-- TEXT SECTION follows --
Torn wings of toil, mortal beauty in the last sun.


England is the most wonderful of countries. Yesterday I cycled to the country town of Stockbridge and sat in the warm sun watching an alien tweed clad upper class world go by. I stopped and watched the last late cygnets in the river Test. Four deer startled and ran through the sun dappled woods where the bluebells will bloom in May. I long for them now and for their prophets – the snowdrops. 

Today is cold and the last swallows fill their tanks before hitting the gas pedal and heading south. Geese begin to gather at the starting line. Soon enough it will be out to work in the dark and home in the dark. Perhaps I should strategically place a furry rug in front of the open log fire and do some research. No fire – no problem: I could paint some flames on a radiator in the lounge I guess.

Willows overhang a sun warmed river Test. 


In these last days of pseudo summer I took some pictures. Once upon a time I could have done a poem but that gift voucher is long ago spent on frippery, anger and hoover bags. 



Emma thinx: If it’s going, let it go. Just keep hold of the string. 




Lunch With Mrs Fox

It’s OK, I’m friendly…….really.


For me, Nature, in all its forms, represents a shimmering drop of liquid beauty trembling on a leaf between Wonder and Fear. Now – how is that for pure PURPLE!!!!? The sad thing is – that is how I actually feel about it. Who could deny the sense of awe at the close up view of a spider’s leg?
-- TEXT SECTION concluded --
-- DATASET CONTENT follows --
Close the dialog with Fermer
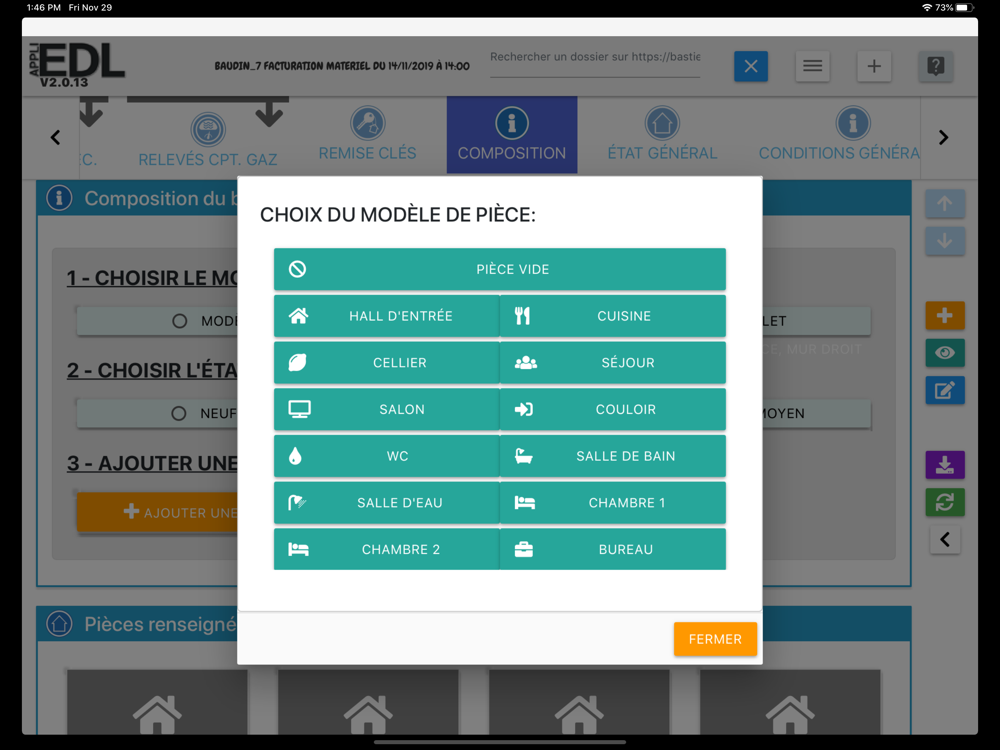This screenshot has width=1000, height=750. 715,639
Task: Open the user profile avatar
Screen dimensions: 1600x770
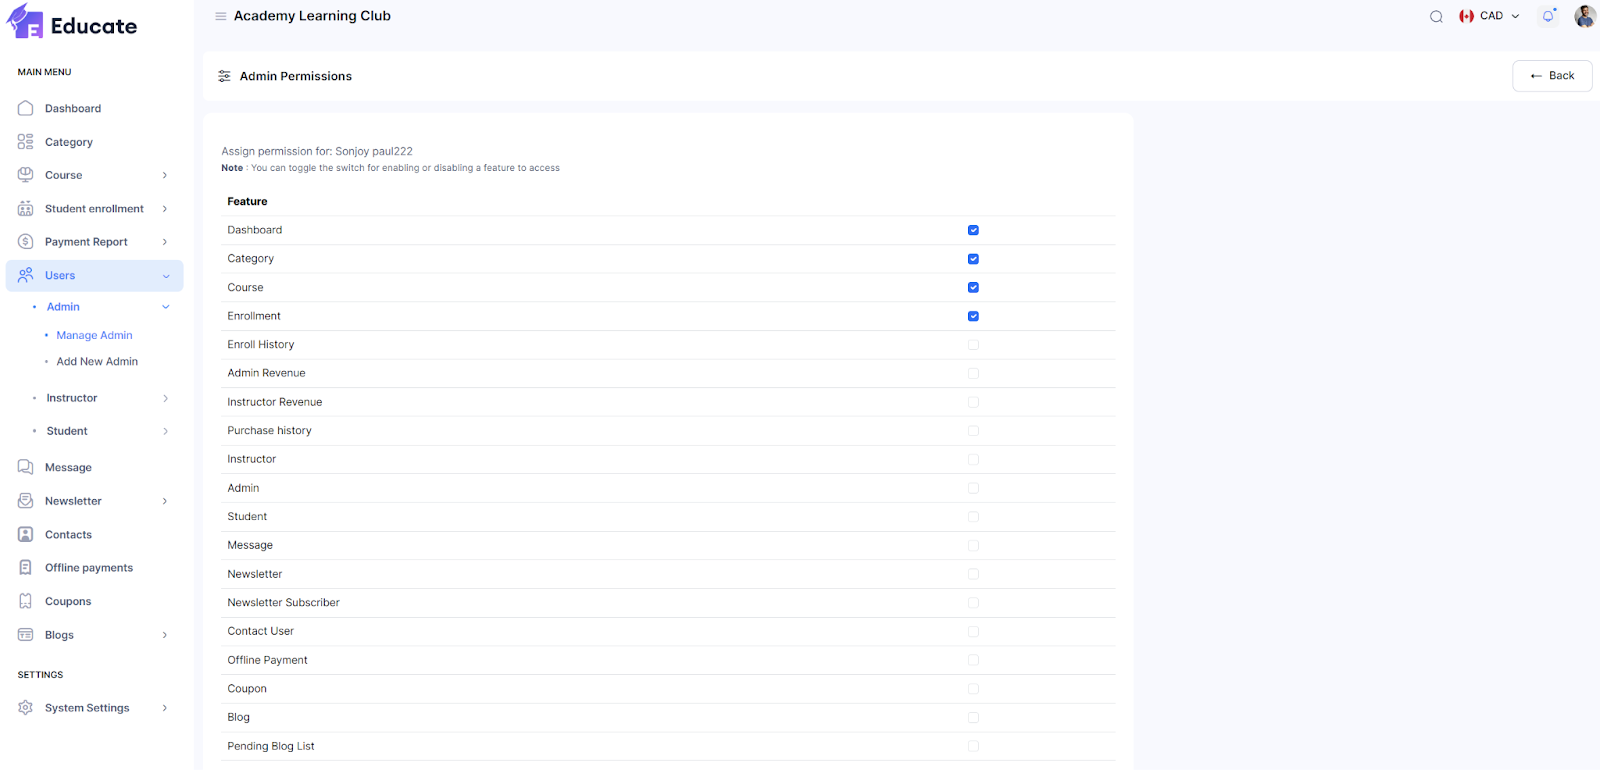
-- DATASET CONTENT concluded --
[REQUIRED WORK] Translate this sentence from the piece about late summer in England into Spanish: "Four deer startled and ran through the sun dappled woods where the bluebells will bloom in May."

[RESULT FOR THIS TASK] Cuatro ciervos se sobresaltaron y corrieron por los bosques moteados de sol donde los jacintos silvestres florecerán en mayo.